Il était impensable d’être un homme vietnamien et d’avoir une relation avec une femme française.Pierre Daum, journaliste
2 000 à 3000 travailleurs indochinois restent sur le sol français, sans jamais évoquer leur passé. 65 ans plus tard, Pierre Daum retrouve les derniers vivants, et les fait sortir de leur silence :
« J’ai fait le choix de rester avec mes enfants et ma femme française. Si j’avais raconté ce que la France, leur pays, m’avait fait subir, mes enfants auraient été déchirés. Je ne voulais pas qu’ils se mettent à détester leur pays », confie l'un d'entre eux au journaliste.
« Victimes d’un contre-sens historique »
Ceux qui rentrent, cachent aussi leur histoire.
« Ils vont être victimes d’un contre-sens historique », observe Pierre Daum, qui se rend au Vietnam en 2007 et rencontre 14 d’entre eux. De retour en pleine guerre d’indépendance contre l’occupant français,
« les Vietnamiens qui les voient revenir ont souvenir qu’ils sont partis dix ans plus tôt aux côtés de l’armée française, car la France était en guerre. Mais ils n’arrivent pas à faire la différence entre tirailleur colonial et ouvrier colonial. Pour eux, ils ont passé les dix dernières années sous l’uniforme français, donc ennemi », explique-t-il.
L’autre raison de ce silence : leur engagement politique. A partir de 1943 se développe en France un fort activisme en soutien à Hô Chi Minh (fondateur du Parti communiste vietnamien) et à l’indépendance du Vietnam. Mais cet activisme se morcèle en deux branches : l’une communiste à tendance Troisième internationale sous domination stalinienne, l’autre s’inspire de la Quatrième internationale trotskiste.

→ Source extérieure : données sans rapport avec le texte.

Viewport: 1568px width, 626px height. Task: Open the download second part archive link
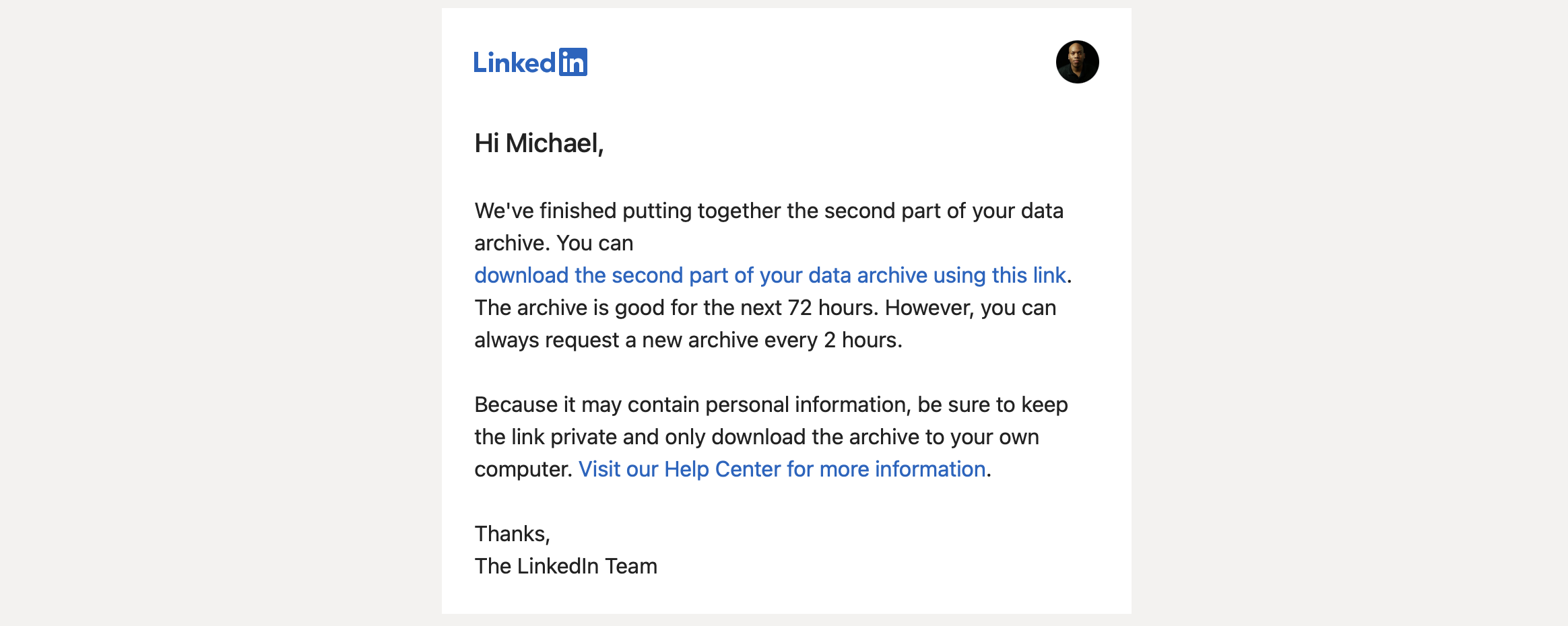pos(770,275)
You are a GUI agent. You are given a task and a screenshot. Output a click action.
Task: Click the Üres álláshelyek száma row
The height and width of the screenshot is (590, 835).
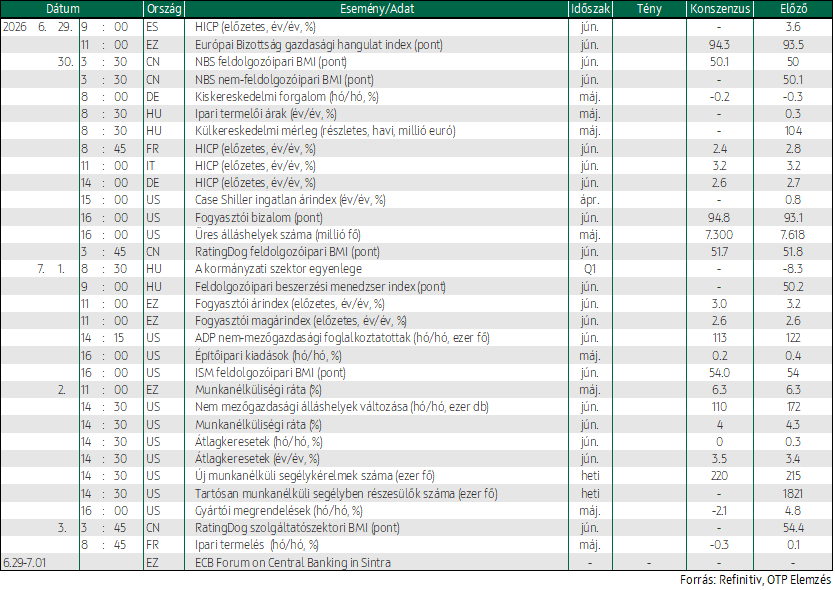[416, 234]
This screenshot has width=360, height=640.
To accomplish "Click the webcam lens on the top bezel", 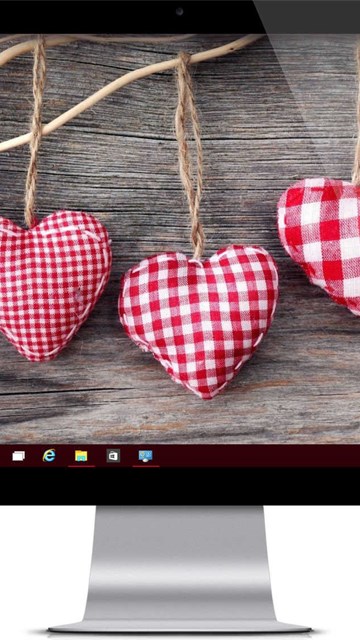I will pyautogui.click(x=180, y=11).

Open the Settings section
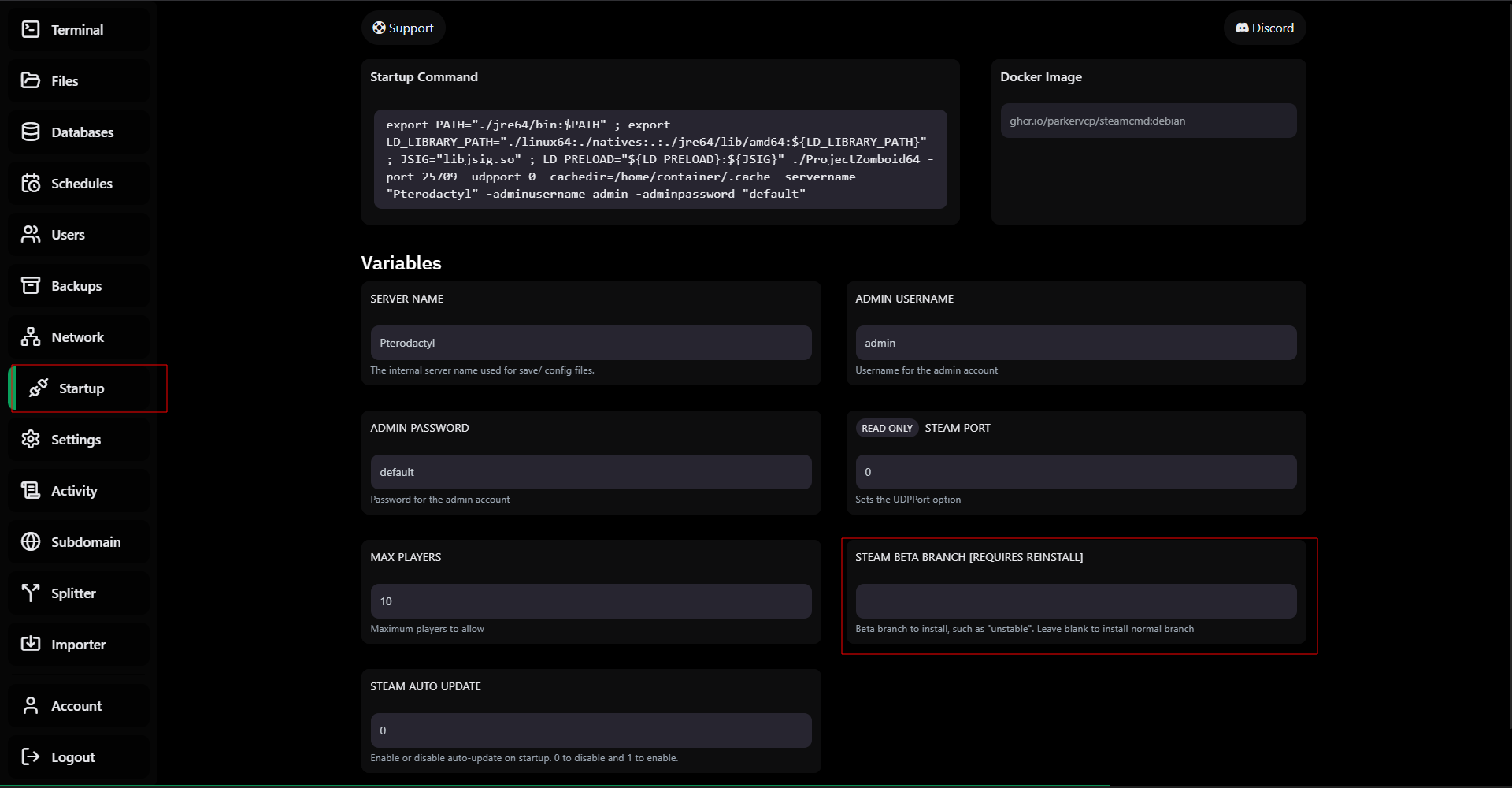coord(76,439)
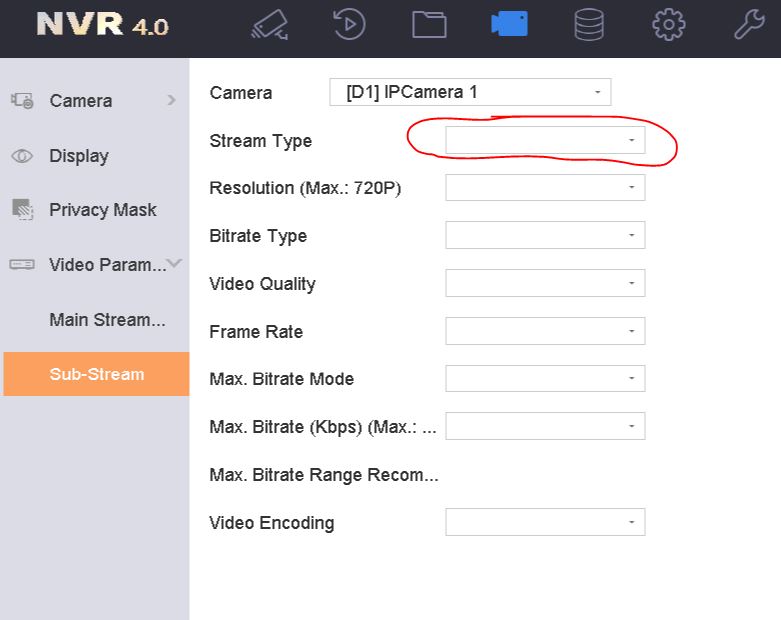Click the NVR 4.0 logo

(x=102, y=25)
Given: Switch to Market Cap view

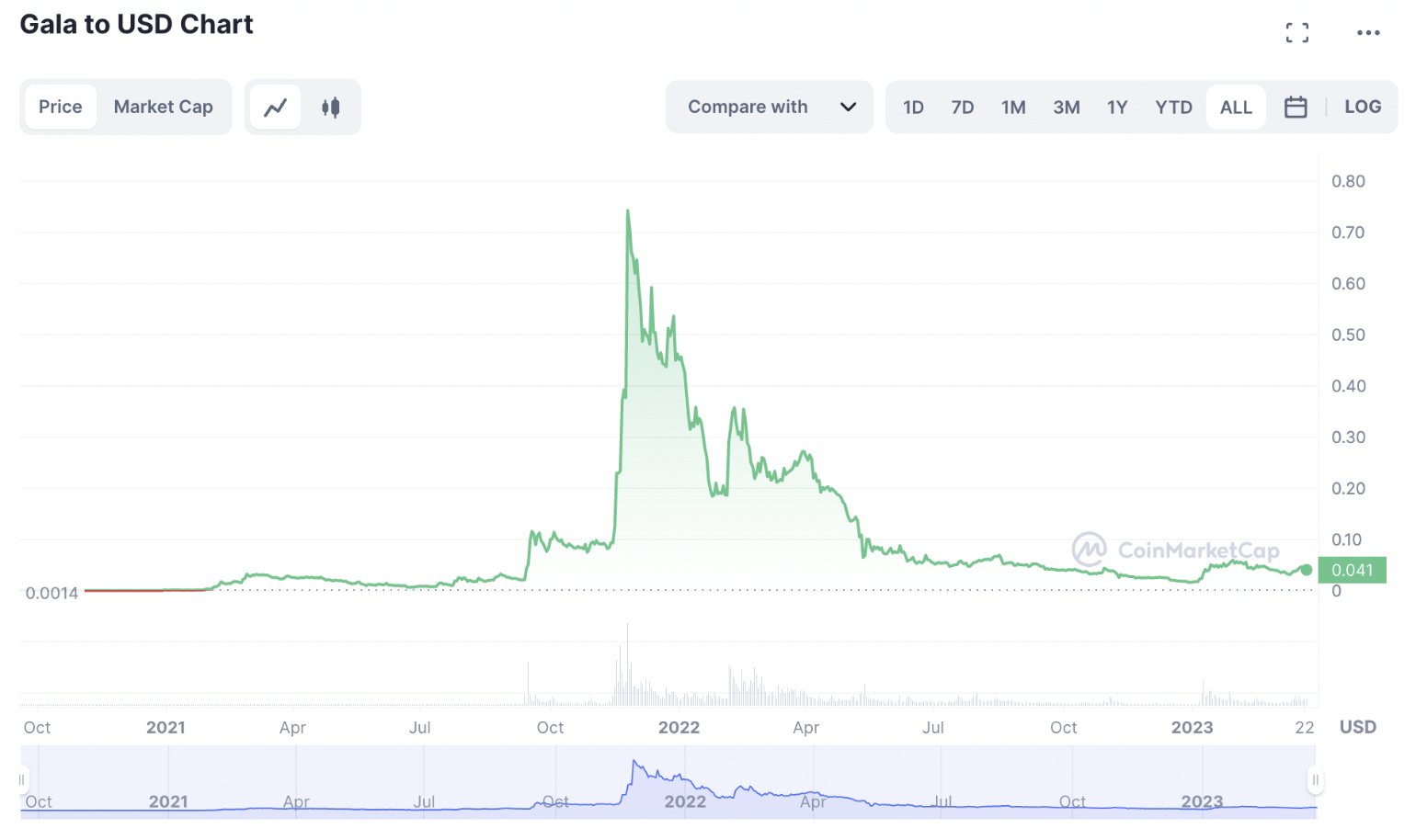Looking at the screenshot, I should coord(163,108).
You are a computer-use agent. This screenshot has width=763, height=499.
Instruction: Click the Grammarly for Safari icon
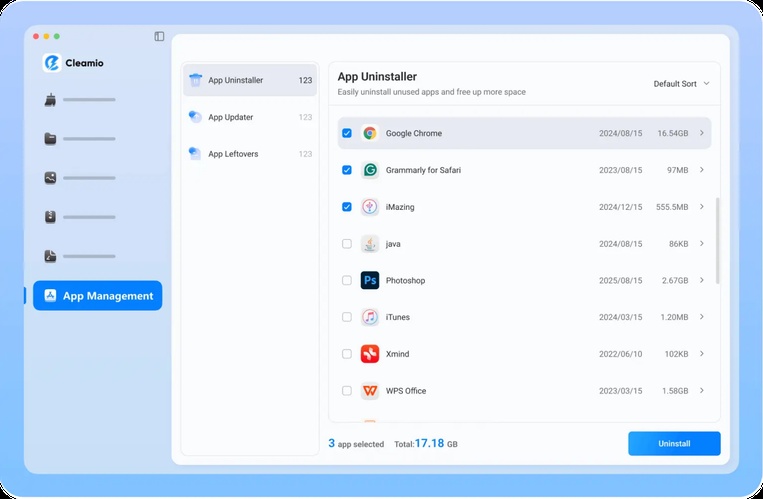pos(370,170)
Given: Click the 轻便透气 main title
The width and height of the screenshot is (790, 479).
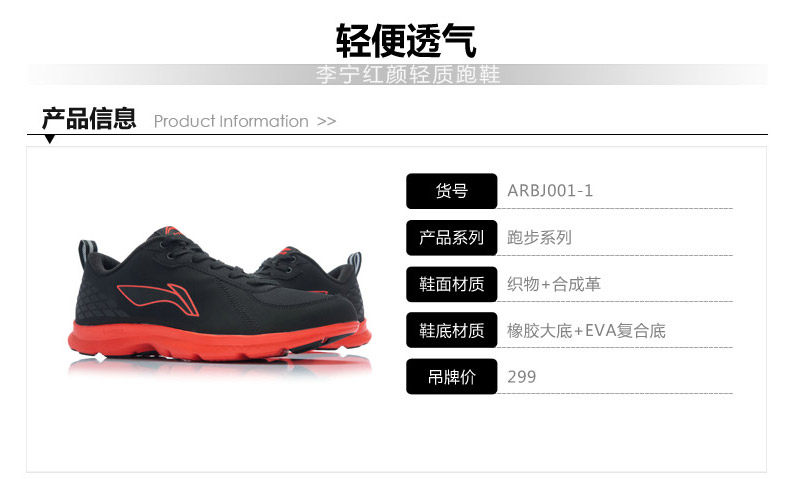Looking at the screenshot, I should [406, 40].
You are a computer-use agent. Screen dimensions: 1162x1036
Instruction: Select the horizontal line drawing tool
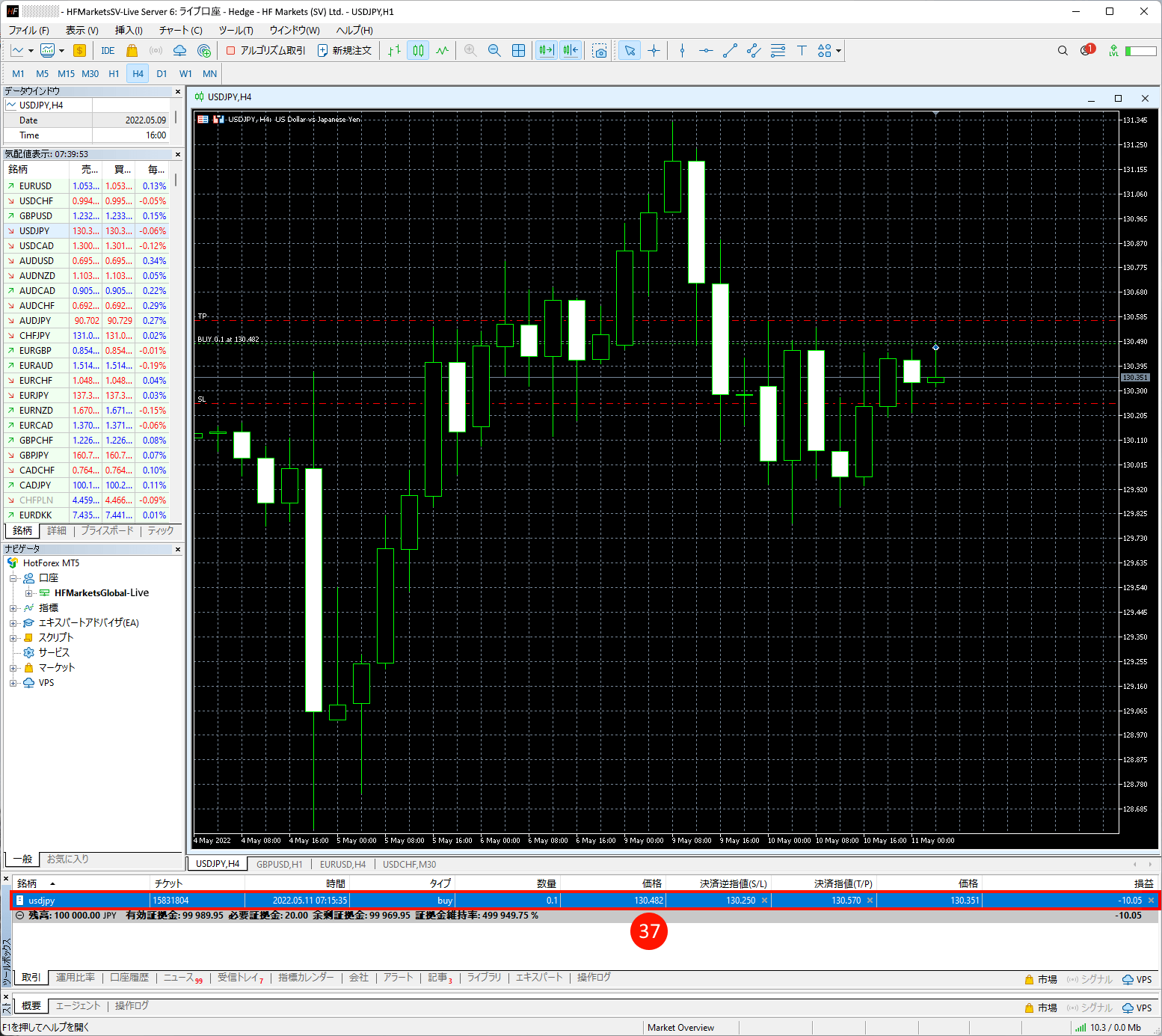click(706, 51)
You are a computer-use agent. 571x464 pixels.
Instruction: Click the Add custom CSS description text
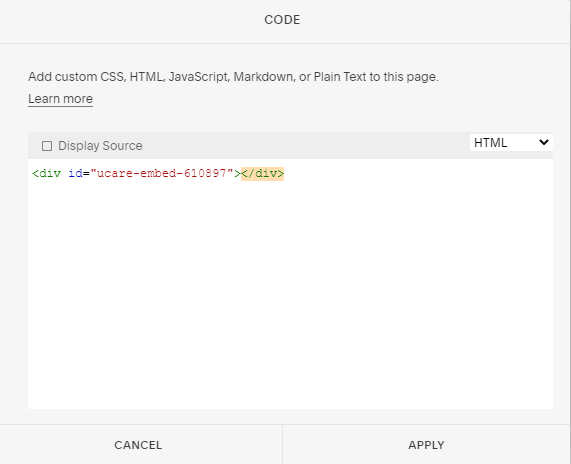tap(233, 77)
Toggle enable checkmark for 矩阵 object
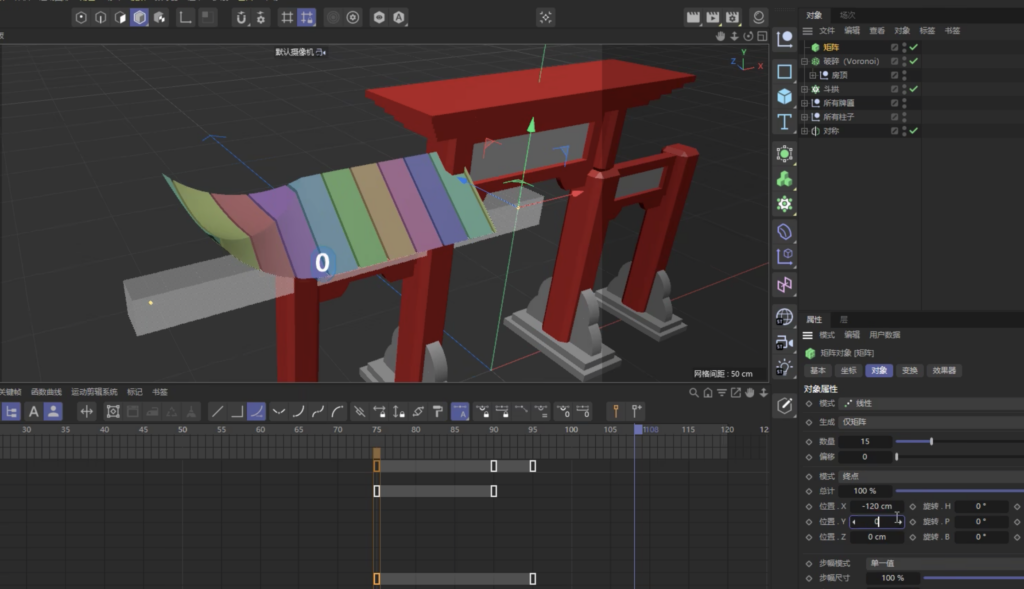Screen dimensions: 1024x589 pyautogui.click(x=914, y=47)
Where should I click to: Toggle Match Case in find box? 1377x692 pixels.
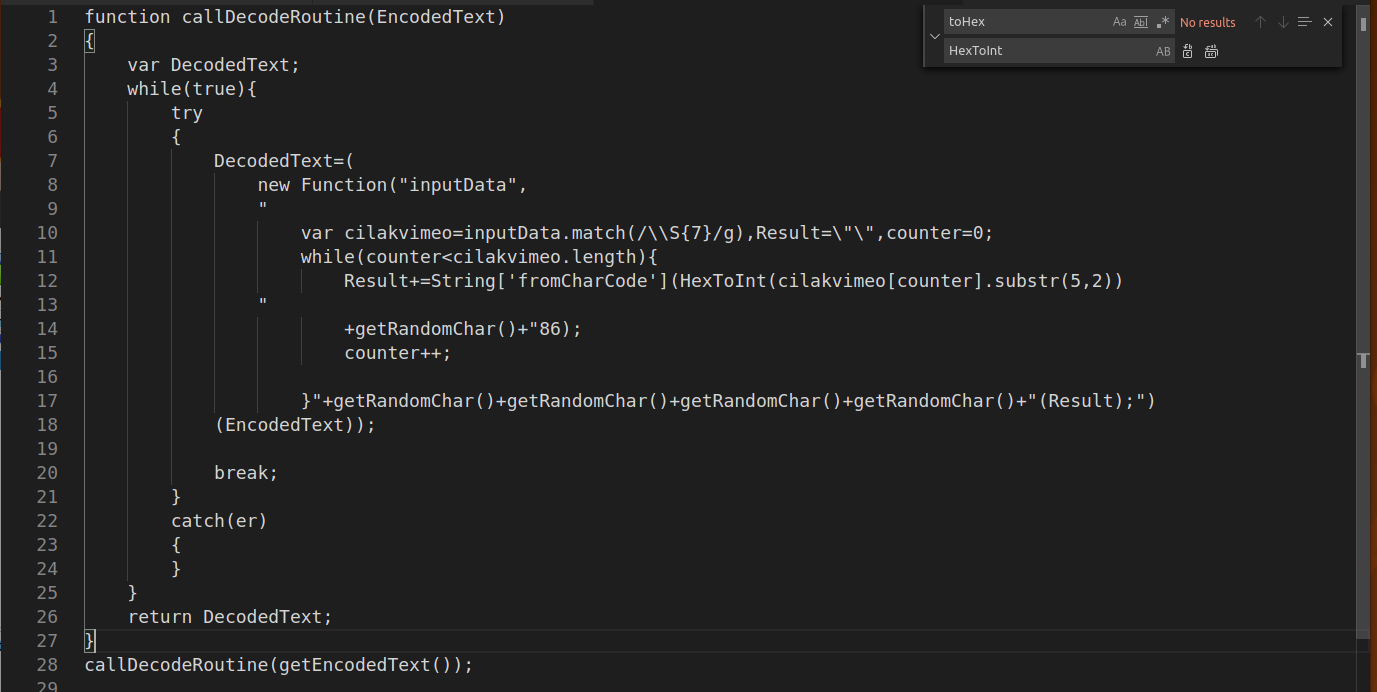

« Dans les années 1930, le mouvement trotskiste était assez important au Vietnam, notamment dans le Sud avec le leader Ta Tu Thâu, principal rival dans le champ nationaliste d’Hô Chi Minh… qui le fait assassiner en 1945 », rappelle Pierre Daum. Si le trotskisme devient interdit au Vietnam, le mouvement s’impose dans les camps en France, après de violents affrontements contre les tenants du stalinisme qui font 6 morts et 60 blessés dans la nuit du 15 au 16 mai 1948.
Les travailleurs rentrés ont subi un double soupçon : celui d’avoir porté l’uniforme français mais aussi celui d’avoir eu des sympathies trotskistes.Pierre Daum, journaliste
« Hô Chi Minh et les dirigeants du Vietnam le savaient. Les travailleurs rentrés ont subi un double soupçon : celui d’avoir porté l’uniforme français mais aussi celui d’avoir eu des sympathies trotskistes. Leur souffrance de victimes de l’oppression coloniale française ne va pas du tout être reconnue », regrette le journaliste. Jusqu’à la traduction en vietnamien de son enquête.
Quelle reconnaissance en France ? Oubliés pendant 70 ans… les derniers vivants et leurs proches ont dû patienter jusqu’en 2014 pour voir inaugurer un mémorial national à Salin-de-Giraud, dans le sud de la France, sous l’impulsion de Pierre Daum :
« L’Etat français a encore beaucoup du mal à assumer son passé colonial », conclut le journaliste.